Now in part three we look at the most popular of the tools for MS Office users – Google Desktop Search.

GOOGLE DESKTOP SEARCH

Google has brought fast desktop searching to the masses and, despite some limitations; they’ve done a real good job.

In short they really have brought what we love about web searching with Google to searching your own computer with Google.

It’s hard to under-estimate the difference that Google Desktop has made around Office Watch World Headquarters (ie Peter’s Thinkpad in cafe’s around the world). Little bits of information on your computer are now accessible in a way we could only dream of before. For example, finding the name of a hotel in Venice from 5 years ago used to involve lots of brain-ache and finally a call or email to a friend – now typing ‘Venice hotel’ into Google Desktop shows the relevant documents and emails in a flash.

Finding information buried in Word, Excel, Powerpoint and Outlook is now so much easier than it was a few months ago. It’s truly invaluable for any Microsoft Office user and light-years ahead of anything from Redmond.

For us, Google Desktop gets used like that every day and it is a godsend.

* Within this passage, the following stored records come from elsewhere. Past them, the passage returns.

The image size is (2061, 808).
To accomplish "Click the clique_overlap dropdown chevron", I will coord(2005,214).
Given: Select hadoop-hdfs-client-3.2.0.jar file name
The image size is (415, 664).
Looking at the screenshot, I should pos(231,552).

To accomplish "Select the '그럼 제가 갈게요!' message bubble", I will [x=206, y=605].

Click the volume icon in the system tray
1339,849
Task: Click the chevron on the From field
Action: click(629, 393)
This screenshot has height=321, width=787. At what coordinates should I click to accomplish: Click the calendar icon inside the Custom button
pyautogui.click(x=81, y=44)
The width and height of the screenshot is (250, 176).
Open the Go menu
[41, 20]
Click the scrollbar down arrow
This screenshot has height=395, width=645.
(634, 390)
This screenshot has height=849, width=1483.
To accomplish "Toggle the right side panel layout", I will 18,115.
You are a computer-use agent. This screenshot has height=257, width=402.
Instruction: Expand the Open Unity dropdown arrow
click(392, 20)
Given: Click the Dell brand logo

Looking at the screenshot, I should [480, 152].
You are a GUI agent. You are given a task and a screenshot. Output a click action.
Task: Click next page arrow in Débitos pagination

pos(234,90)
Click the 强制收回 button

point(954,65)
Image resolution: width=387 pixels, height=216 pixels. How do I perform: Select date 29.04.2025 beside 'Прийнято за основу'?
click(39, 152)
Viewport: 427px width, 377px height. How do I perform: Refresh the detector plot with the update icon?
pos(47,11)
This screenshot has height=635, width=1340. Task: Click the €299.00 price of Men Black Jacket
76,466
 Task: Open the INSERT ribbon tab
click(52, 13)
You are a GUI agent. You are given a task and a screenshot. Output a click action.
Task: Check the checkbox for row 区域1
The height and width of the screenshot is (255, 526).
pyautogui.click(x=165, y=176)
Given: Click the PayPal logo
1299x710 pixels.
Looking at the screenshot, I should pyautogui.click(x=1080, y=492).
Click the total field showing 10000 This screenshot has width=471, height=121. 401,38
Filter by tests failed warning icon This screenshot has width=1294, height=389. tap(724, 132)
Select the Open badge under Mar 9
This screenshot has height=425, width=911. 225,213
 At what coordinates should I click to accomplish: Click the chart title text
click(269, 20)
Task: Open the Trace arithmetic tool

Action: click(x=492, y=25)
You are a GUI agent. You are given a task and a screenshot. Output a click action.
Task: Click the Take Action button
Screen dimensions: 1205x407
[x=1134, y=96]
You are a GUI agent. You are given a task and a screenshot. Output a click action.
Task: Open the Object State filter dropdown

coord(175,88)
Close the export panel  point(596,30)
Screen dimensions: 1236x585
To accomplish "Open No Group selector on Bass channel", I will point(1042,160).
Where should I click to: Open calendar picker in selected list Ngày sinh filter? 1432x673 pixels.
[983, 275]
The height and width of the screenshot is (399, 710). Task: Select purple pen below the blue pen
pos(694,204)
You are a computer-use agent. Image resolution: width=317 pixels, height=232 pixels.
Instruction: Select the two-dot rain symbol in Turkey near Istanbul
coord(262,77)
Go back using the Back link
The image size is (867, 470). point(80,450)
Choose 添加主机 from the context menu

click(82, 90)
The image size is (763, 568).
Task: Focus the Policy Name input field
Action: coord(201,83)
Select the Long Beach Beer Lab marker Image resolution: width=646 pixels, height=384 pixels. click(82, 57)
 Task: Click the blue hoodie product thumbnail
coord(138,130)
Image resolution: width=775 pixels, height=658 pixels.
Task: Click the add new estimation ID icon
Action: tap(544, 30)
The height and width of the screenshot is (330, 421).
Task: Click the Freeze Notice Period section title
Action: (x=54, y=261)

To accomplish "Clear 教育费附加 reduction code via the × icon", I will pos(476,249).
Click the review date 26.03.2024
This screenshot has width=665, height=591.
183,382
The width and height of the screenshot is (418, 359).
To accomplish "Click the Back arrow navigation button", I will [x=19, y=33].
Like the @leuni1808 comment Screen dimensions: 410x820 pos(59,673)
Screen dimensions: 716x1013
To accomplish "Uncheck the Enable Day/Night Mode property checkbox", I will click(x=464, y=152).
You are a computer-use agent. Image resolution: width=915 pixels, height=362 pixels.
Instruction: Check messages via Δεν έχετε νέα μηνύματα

Reading the messages from Office Watch readers indicates that there’s plenty of other fans of the product as well. With that popularity and usefulness, we think Google Desktop deserves its own special coverage in Office Watch.

GETTING STARTED

Google Desktop Search is available free from Google and is only about 450kb – tiny by modern standards. All Office programs and Internet Explorer must be shut down during the installation. It only works with Windows XP and 2000. Outlook should be restarted immediately after Google Desktop has installed because Outlook content can only be indexed when Outlook is running.

NOTE: Google Desktop Search is a beta product, a fact often overlooked by users and reviewers. As a result many of the features are not fully documented or developed. You’ll see parts of this issue were we’ve had to make educated guesses about GDS based on our tests. While we’ve found it stable and invaluable, keep in mind that it’s not a final product, despite the popularity and publicity.

You can specify folders to exclude from the indexing. Google Desktop seems to index only Drive C: – not networked or mapped drives. Though there’s no way to specify which drives to index – only what not to index. An offline copy of a user profile (eg My Documents synched with a Windows Server) IS included in the index.

Some people can get confused between ‘normal’ Google for web and the desktop search. Desktop isn’t the Windows desktop, Google uses the word to mean your local computer.

The program installs and does its initial indexing quietly in the background, pausing until after any user activity before resuming the task. You can check its indexing progress at any time by right-clicking the icon in the taskbar and choosing Status.

We found the indexing unobtrusive but have to report some readers found the Google Desktop to be a drain on their systems. Our tests didn’t show that despite the presence of over 9GB of text files on the test computer, Google Desktop indexed the lot while we worked and there was no noticeable effect.

SIDEBAR YOUR HONOR: “YOUR MILEAGE MY VARY “

All through this series we’ve said that one persons experience with indexing and the effect on your computer can be very different from someone else’s. While we’ve had bad experiences with Copernic and X1 we’ve acknowledged that other people have not had the same troubles.

In America they say “Your mileage may vary” after a disclaimer on car ads.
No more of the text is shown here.